Written request — Rewrite all of the records with every "Viewport" changed to "Window", leaving everything else unchanged.

==== Provided material ====

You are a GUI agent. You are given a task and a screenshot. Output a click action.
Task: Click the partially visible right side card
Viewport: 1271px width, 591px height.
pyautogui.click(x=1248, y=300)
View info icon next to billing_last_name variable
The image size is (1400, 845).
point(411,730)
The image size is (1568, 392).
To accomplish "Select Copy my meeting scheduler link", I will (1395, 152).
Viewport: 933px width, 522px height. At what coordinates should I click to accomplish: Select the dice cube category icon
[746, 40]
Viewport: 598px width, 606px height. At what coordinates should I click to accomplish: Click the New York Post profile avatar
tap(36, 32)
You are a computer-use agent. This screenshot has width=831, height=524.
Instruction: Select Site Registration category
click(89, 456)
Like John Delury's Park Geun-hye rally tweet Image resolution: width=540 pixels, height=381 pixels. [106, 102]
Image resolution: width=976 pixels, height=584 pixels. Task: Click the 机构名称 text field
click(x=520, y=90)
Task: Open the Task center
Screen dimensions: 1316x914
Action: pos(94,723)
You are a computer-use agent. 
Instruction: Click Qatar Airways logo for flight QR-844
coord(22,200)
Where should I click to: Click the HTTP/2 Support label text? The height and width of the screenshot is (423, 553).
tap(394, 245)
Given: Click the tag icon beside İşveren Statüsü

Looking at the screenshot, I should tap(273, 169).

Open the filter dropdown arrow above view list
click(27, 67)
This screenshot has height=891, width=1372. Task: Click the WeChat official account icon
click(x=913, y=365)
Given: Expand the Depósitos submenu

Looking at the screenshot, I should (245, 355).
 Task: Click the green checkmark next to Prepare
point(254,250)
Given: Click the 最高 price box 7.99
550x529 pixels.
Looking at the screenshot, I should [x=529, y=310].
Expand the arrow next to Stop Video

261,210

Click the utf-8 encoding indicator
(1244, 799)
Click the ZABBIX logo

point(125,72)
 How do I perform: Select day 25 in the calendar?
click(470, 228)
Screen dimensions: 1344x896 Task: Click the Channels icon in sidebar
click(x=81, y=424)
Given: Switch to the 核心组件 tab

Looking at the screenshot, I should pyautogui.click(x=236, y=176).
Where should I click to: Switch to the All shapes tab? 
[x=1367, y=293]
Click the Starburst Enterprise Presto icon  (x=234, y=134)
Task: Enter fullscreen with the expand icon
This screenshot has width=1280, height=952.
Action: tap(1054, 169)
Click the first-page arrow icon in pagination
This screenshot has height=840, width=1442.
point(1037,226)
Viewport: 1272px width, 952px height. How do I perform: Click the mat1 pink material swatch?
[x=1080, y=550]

====

Solved problem —
You are a GUI agent. You are given a task and a screenshot. Output a click action.
Task: Click the partially visible right side card
Window: 1271px width, 591px height.
pyautogui.click(x=1248, y=300)
View info icon next to billing_last_name variable
The image size is (1400, 845).
point(411,730)
The image size is (1568, 392).
To accomplish "Select Copy my meeting scheduler link", I will (1395, 152).
Window: 933px width, 522px height. At what coordinates should I click to accomplish: Select the dice cube category icon
[746, 40]
Window: 598px width, 606px height. At what coordinates should I click to accomplish: Click the New York Post profile avatar
tap(36, 32)
You are a computer-use agent. This screenshot has width=831, height=524.
Instruction: Select Site Registration category
click(89, 456)
Like John Delury's Park Geun-hye rally tweet Image resolution: width=540 pixels, height=381 pixels. [106, 102]
Image resolution: width=976 pixels, height=584 pixels. Task: Click the 机构名称 text field
click(x=520, y=90)
Task: Open the Task center
Screen dimensions: 1316x914
Action: pos(94,723)
You are a computer-use agent. 
Instruction: Click Qatar Airways logo for flight QR-844
coord(22,200)
Where should I click to: Click the HTTP/2 Support label text? The height and width of the screenshot is (423, 553).
tap(394, 245)
Given: Click the tag icon beside İşveren Statüsü

Looking at the screenshot, I should tap(273, 169).

Open the filter dropdown arrow above view list
click(27, 67)
This screenshot has height=891, width=1372. Task: Click the WeChat official account icon
click(x=913, y=365)
Given: Expand the Depósitos submenu

Looking at the screenshot, I should (245, 355).
 Task: Click the green checkmark next to Prepare
point(254,250)
Given: Click the 最高 price box 7.99
550x529 pixels.
Looking at the screenshot, I should [x=529, y=310].
Expand the arrow next to Stop Video

261,210

Click the utf-8 encoding indicator
(1244, 799)
Click the ZABBIX logo

point(125,72)
 How do I perform: Select day 25 in the calendar?
click(470, 228)
Screen dimensions: 1344x896 Task: Click the Channels icon in sidebar
click(x=81, y=424)
Given: Switch to the 核心组件 tab

Looking at the screenshot, I should pyautogui.click(x=236, y=176).
Where should I click to: Switch to the All shapes tab? 
[x=1367, y=293]
Click the Starburst Enterprise Presto icon  (x=234, y=134)
Task: Enter fullscreen with the expand icon
This screenshot has width=1280, height=952.
Action: tap(1054, 169)
Click the first-page arrow icon in pagination
This screenshot has height=840, width=1442.
point(1037,226)
Window: 1272px width, 952px height. How do I perform: Click the mat1 pink material swatch?
[x=1080, y=550]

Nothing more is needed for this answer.